* [Given entries]
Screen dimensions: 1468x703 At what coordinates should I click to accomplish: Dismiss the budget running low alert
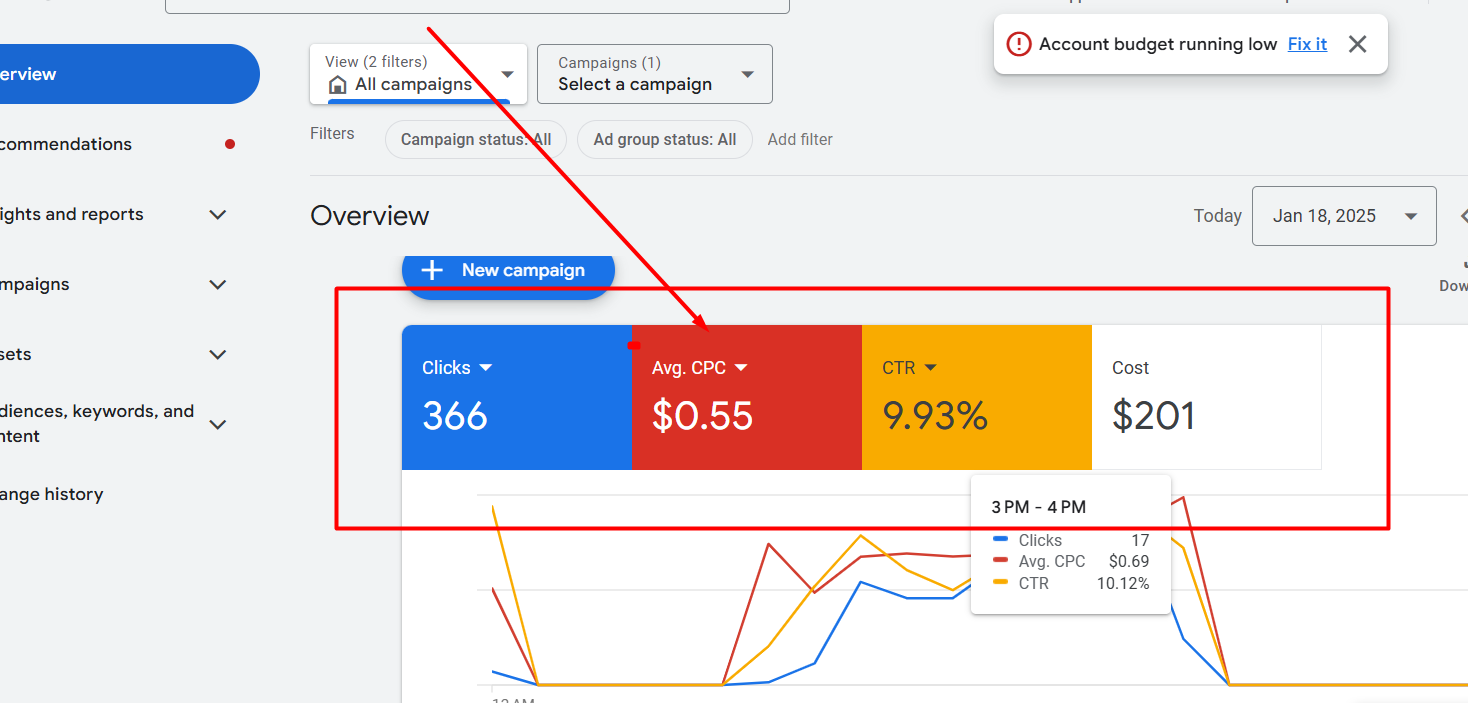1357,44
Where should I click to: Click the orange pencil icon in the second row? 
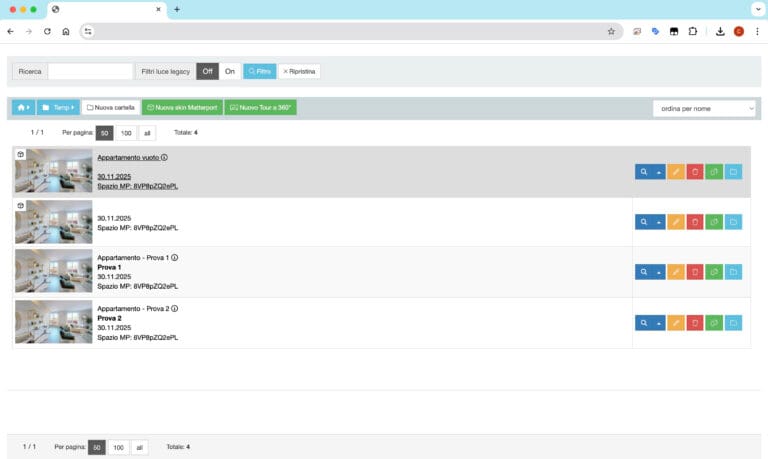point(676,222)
...
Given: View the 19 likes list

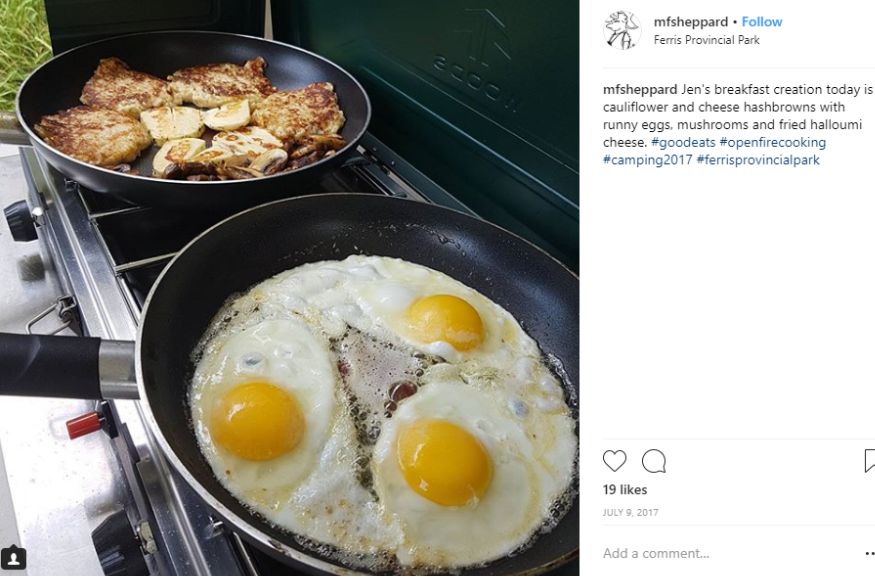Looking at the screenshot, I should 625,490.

* [Do this] Return every line of the records from the one containing "Where should I" down to the one containing "point(676,222)", both included, word for word. Omit the pictures.

* [Response for this exercise]
Where should I click to: Click the orange pencil icon in the second row? 
point(676,222)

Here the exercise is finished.